Ora digam lá agora que isto é pior com Ronaldo
Quando o CR7 se for, os mesmos que agora dizem que a equipa piora com ele vão lamentar-se por não terem um Ronaldo a dar expressão goleadora ao futebol da equipa.
Ainda me lembro do orgulho que me encheu o peito quando, no Europeu de 1996, Valdano – que naquela altura era assim uma espécie de guru para mim – escreveu no El País que “jogar bem” era jogar como Portugal. Era a seleção a que, após o empate inicial contra a Dinamarca, o meu companheiro Manuel Queiroz chamou “uma equipa de bilhar livre”, a seleção a que muitos chegaram a referir-se como campeã mundial do futebol sem balizas. E depois? Depois aconteceu Ronaldo. O bis do capitão no jogo de ontem contra a Suécia, no seu palco predileto de Solna, acaba por ser visto como algo normal – afinal são já 101 os golos que ele fez com a camisola da seleção. E é por todos termos sempre mais atenção às anomalias que reparamos muito mais nas ocasiões em que ele não está e a equipa joga bem, como sucedeu no sábado anterior contra a Croácia, do que naquelas em que a equipa faz o que tem de fazer e Ronaldo resolve.

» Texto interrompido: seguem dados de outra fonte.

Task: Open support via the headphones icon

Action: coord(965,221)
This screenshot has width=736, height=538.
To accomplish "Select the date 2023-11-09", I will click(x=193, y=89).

Portugal não fez um jogo tão vistoso como no Dragão e, sim, a esse fator não são alheias as alterações feitas por Fernando Santos para encaixar Ronaldo. Com o capitão a beneficiar de salvo-conduto para andar por onde quisesse no ataque, porque ele é forte não como ponta-de-lança mas a surgir no corredor central apenas na altura de finalizar, a seleção nacional teve de encostar Bruno Fernandes à esquerda, tirando-lhe influência no jogo ofensivo da equipa, de maneira a assegurar o preenchimento do corredor do ponto de vista defensivo. Ao mesmo tempo, João Félix teve mais dificuldades para encaixar nas movimentações de Ronaldo do que as que tivera com o bastante mais previsível Diogo Jota – que ainda por cima procurava mais o espaço, enquanto que o capitão pede mais bola no pé. A saída prematura de Bernardo Silva fez parte do que faltava para secar a criatividade atacante de uma equipa que no sábado dependera muito da inspiração destes três homens – o restante teve a ver com a quebra de qualidade das exibições dos dois laterais, menos protegidos do que contra a Croácia e por isso mesmo mais inibidos do ponto de vista atacante.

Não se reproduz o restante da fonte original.